Gou, le fer, le travail, la route
Gou — Ogun chez les Yoruba — est le vodoun du fer et de tout ce que le fer permet : la forge, la chasse, la guerre, l’outil, et aujourd’hui le moteur, la moto, la route. Les chauffeurs le savent bien.
C’est une divinité de l’action et du tranchant. Elle ouvre les chemins, au sens propre : là où il n’y a pas de passage, Gou coupe. On le sollicite pour le travail, pour l’entreprise, pour tout ce qui demande d’avancer contre une résistance.
Mami Wata, l’eau et ce qu’elle exige
Mami Wata est plus récente dans sa forme actuelle, et c’est ce qui la rend intéressante. Divinité des eaux, séduisante, riche, exigeante, elle a absorbé au fil des siècles des images venues d’ailleurs, y compris des gravures européennes de sirènes.
Elle donne. Elle demande en retour. Les récits qui l’entourent parlent tous de contrats, de promesses tenues ou rompues. Ceux qui la réduisent à une figure de conte passent à côté d’un culte vivant, très présent sur toute la côte du golfe de Guinée.
Les Tohossou, les ancêtres et les autres
Le panthéon ne s’arrête pas aux grandes figures. Il y a les Tohossou, vodoun liés aux enfants nés hors norme et aux eaux royales, particulièrement importants dans l’histoire d’Abomey. Il y a les vodoun de lignage, propres à une famille, transmis avec elle. Il y a les ancêtres, qui ne sont pas des vodoun mais sans lesquels rien ne tient.
Et il y a le Fa, qui n’est pas exactement une divinité parmi d’autres mais le système par lequel on lit ce que les vodoun ont à dire. J’y consacre un article entier, parce que c’est là que la plupart des gens se perdent.
Ce que cette organisation raconte
Un panthéon n’est pas un catalogue. La façon dont les vodoun se répartissent le monde — la terre, le tonnerre, le fer, l’eau, les passages — dessine une carte des forces avec lesquelles une vie humaine doit composer. On n’en prie pas un plutôt qu’un autre par préférence. On sollicite celui dont relève la situation, après avoir vérifié par la consultation de quoi il retourne vraiment.
C’est pour cette raison qu’un praticien sérieux ne vous vendra jamais un rituel avant de vous avoir consulté. Il ne sait pas encore à qui il s’adresse.
Questions fréquentes
Combien y a-t-il de vodoun ? Les traditions donnent des chiffres qui vont de deux cent soixante à plusieurs centaines. Aucun compte n’est définitif, parce que de nouveaux vodoun peuvent être révélés et que chaque lignage a les siens.

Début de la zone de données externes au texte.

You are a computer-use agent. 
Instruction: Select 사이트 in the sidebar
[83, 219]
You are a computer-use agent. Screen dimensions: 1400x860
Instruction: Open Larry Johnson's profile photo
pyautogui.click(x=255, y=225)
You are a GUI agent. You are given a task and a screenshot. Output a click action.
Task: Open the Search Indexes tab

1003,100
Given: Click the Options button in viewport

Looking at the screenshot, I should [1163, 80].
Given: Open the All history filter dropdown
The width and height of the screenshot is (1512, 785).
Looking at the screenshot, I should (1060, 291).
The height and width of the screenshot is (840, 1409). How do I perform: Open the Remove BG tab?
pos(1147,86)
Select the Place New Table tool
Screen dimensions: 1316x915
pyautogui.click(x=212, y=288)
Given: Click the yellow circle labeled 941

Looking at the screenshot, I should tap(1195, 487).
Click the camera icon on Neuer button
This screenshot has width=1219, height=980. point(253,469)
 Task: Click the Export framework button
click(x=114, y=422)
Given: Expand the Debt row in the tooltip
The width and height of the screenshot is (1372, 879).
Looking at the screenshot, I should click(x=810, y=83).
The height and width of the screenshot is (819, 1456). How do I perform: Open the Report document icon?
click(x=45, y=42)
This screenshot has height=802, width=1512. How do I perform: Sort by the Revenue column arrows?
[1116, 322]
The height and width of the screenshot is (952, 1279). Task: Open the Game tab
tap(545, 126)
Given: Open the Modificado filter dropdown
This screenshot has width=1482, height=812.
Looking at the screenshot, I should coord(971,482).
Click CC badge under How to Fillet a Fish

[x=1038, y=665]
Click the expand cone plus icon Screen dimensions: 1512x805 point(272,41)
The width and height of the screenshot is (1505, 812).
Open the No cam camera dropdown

Peut-on prier directement Mawu-Lisa ? On lui rend grâce, mais la tradition ne prévoit pas de culte direct avec temple et offrandes. Les demandes passent par les vodoun qui, eux, sont en relation avec les hommes.
Legba est-il le diable ? Non. L’assimilation vient des missionnaires du XIXe siècle. Legba est le gardien des seuils et le messager. Sa part d’imprévisibilité tient à sa fonction, pas à une méchanceté.
Faut-il être initié pour honorer un vodoun ? Pour les gestes domestiques et les offrandes simples, non. Pour officier, entrer dans un couvent, porter un culte, oui — et cela suppose un parcours long, encadré par une communauté.
Comment savoir de quel vodoun je relève ? C’est précisément ce que révèle une consultation du Fa. Personne ne peut vous l’annoncer d’avance sans avoir consulté, et méfiez-vous de celui qui le fait.